Since the JNK/c-jun signal transduction is activated by antiproliferative GnRH agonists and since JNK/c-jun is integrated into the reduction of cell growth in different systems, it seems plausible that the JNK/c-jun signal transduction participates in the inhibiting effects of GnRH agonists. GnRH agonists have also been shown to induce the binding of JunD to DNA, resulting in a reduction of cell growth, as evidenced by an increased G0/1 phase of the cell cycle and reduced synthesis of DNA [77].

Expression of the immediate-early response gene c-fos is induced by 17β-estradiol (E2) in estrogen receptor α (ERα)-positive ovarian cancer cell lines [78,79,80,81,82,83,84,85]. Via MAPK-dependent phosphorylation of Elk-1 the serum response element (SRE) is activated [86,87]. Since GnRH agonists inhibit EGF-induced cell proliferation and expression of c-fos through Ras/MAPK, it was interesting to know whether activation of SRE and expression of c-fos induced by E2 in ERα-positive cancer cells is also influenced by GnRH agonists and whether GnRH inhibits E2-driven cell proliferation [20]. Resting ERα-positive/ERβ-positive cancer cell lines were stimulated to proliferate by treatment with E2. Simultaneous treatment with GnRH agonists prevented this effect in a time- and dose-dependent manner [88]. ERα-negative/ERβ-positive cell lines were not affected by treatment with E2. Furthermore, E2 activates serum response element (SRE) and expression of c-fos in ERα-positive / ERβ-positive cell lines. This was inhibited by GnRH agonists [88]. GnRH agonists had no influence on the activation of estrogen response element (ERE) caused by E2. Transcriptional activation of SRE by ERα is due to activation of the mitogen-activated protein kinase (MAPK) pathway. GnRH inhibits this signal transduction, resulting in a decrease in E2-induced SRE activation followed by a decrease in E2-mediated c-fos expression. This is causative for a reduction in E2-induced cell growth [88].

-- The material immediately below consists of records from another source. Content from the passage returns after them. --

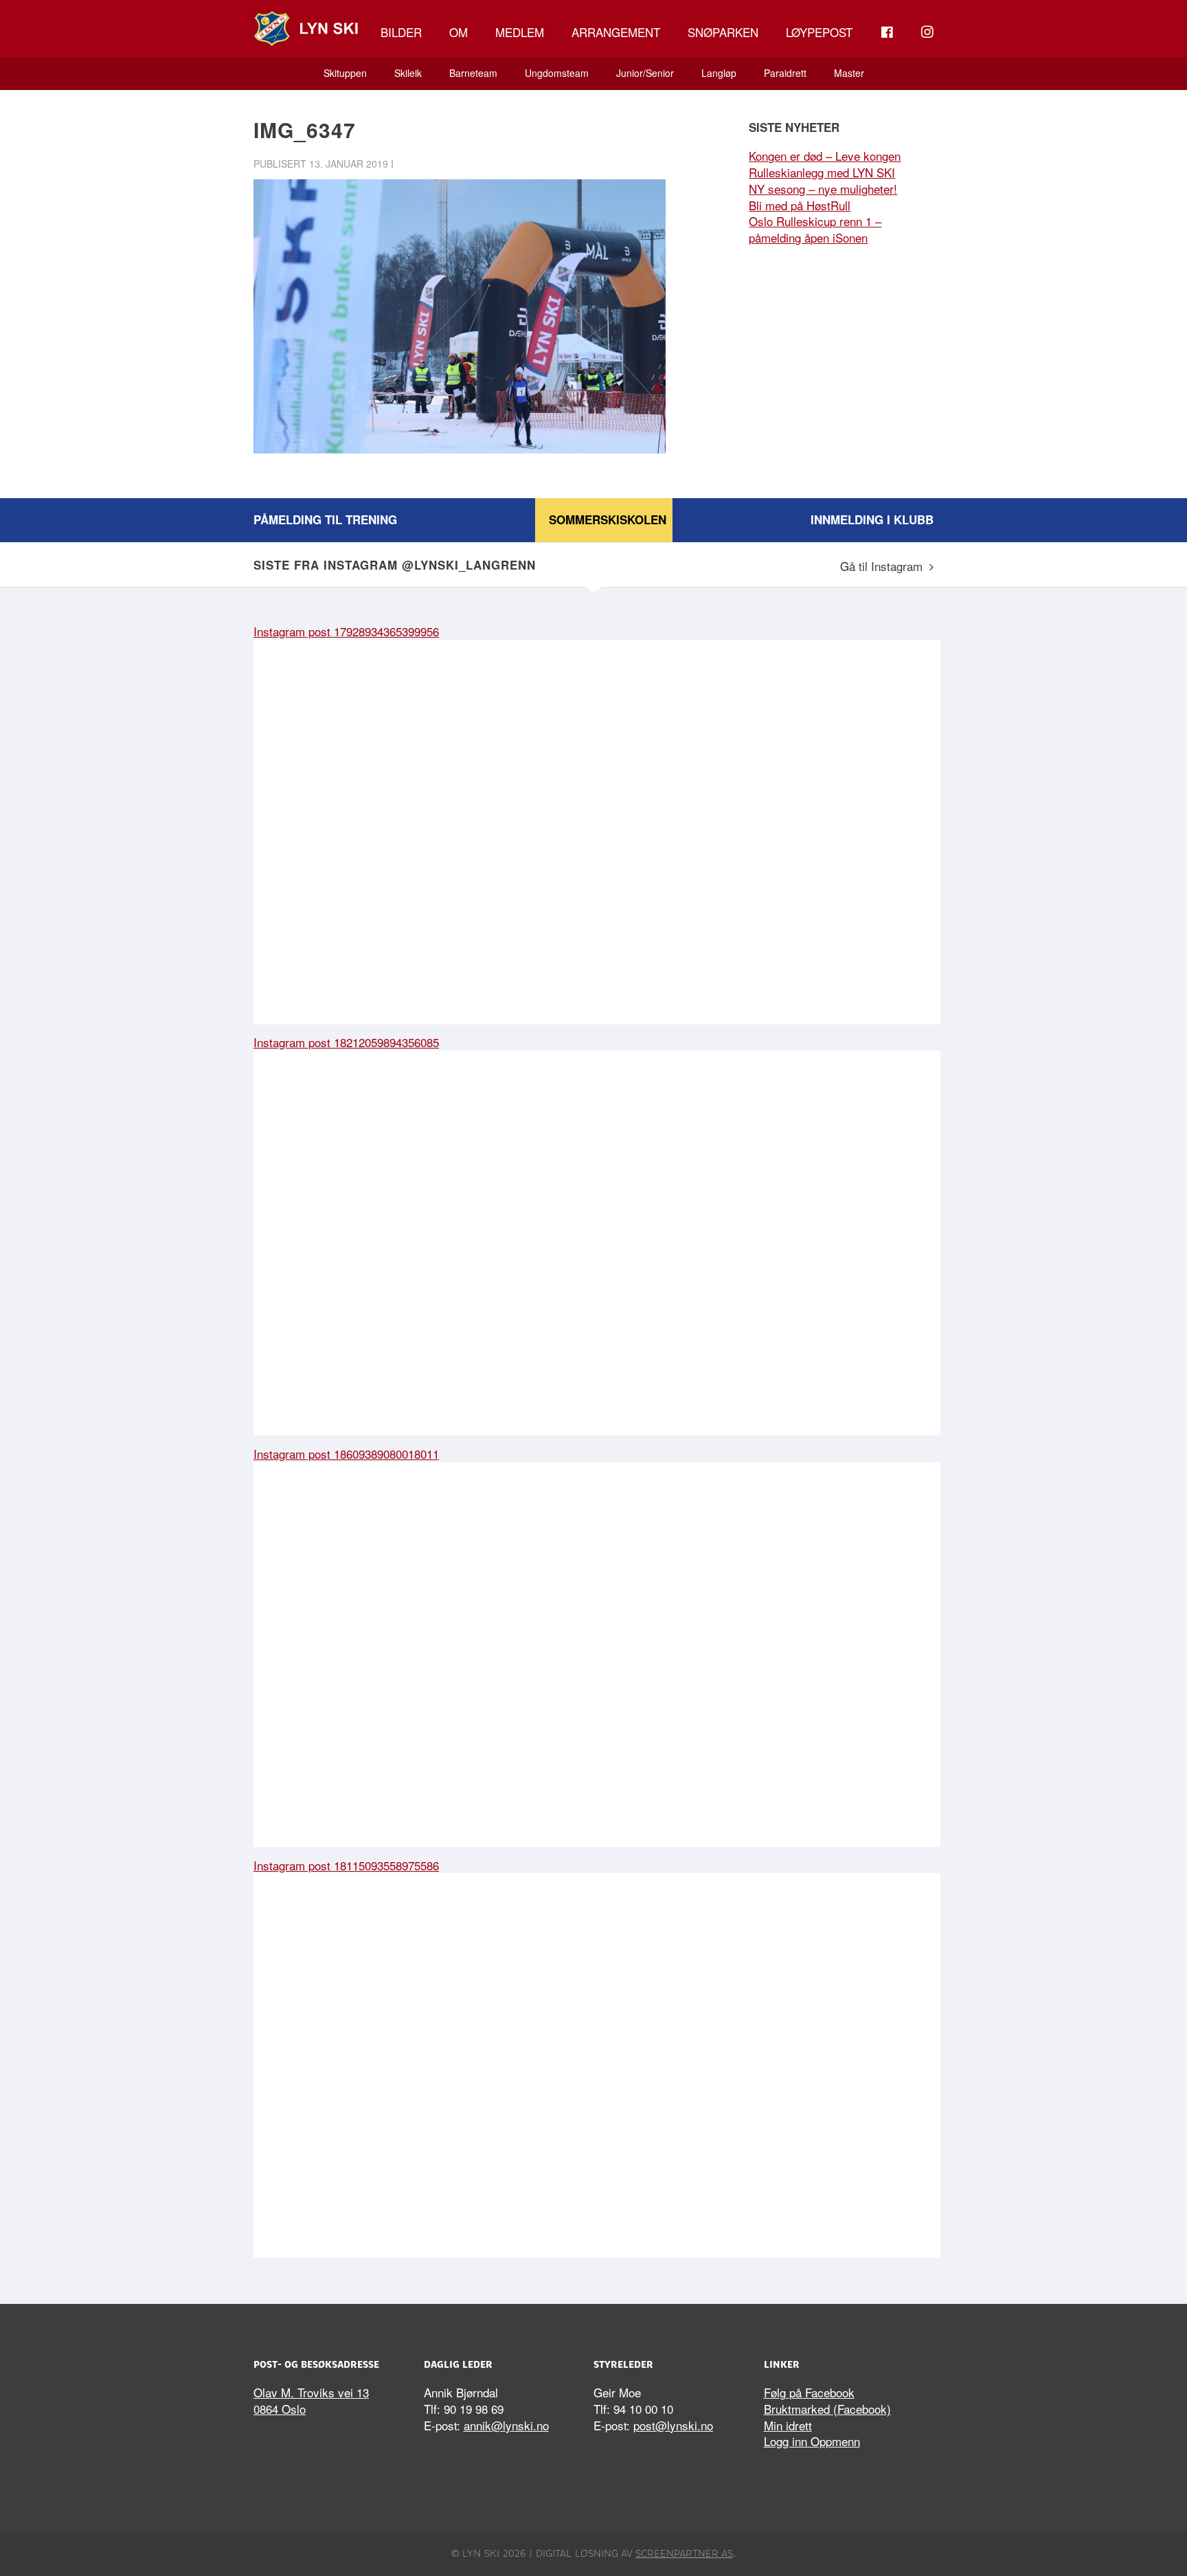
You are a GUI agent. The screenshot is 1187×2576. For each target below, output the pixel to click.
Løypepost (819, 32)
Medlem (519, 32)
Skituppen (345, 73)
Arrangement (616, 32)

Activation of PTP by GnRH also inhibits Src/MMP/HB-EGF signaling via the G-protein βγ subunit of G-protein coupled estrogen receptor 1 (GPER1), a membrane-bound estrogen receptor [89,90,91,92]. Due to the inhibition of GPER signaling, cancer cell proliferation by E2 in breast cancer cells without expression of ERα was inhibited [89,90,91]. In human breast cancer cells, GnRH analogs counteract EGF-dependent proliferation. GnRH analogs likely disrupt the change in growth regulation from estrogen dependency to EGF dependence that occurs after the acquisition of secondary resistance against 4OH-tamoxifen. This disruption of EGF receptor signal transduction re-sensitized the resistant cell lines for a therapeutical use of 4OH-Tamoxifen [93]. Especially in breast cancer, GnRH is not only involved in cancer cell proliferation. In metastatic breast cancer cells, GnRH inhibits cell invasiveness in vitro and metastasis in vivo [94,95,96,97,98]. In addition, it was shown that GnRH is involved in epithelial to mesenchymal transition (EMT) [98]. However, these effects of GnRH still have to be researched in ovarian cancer in the future.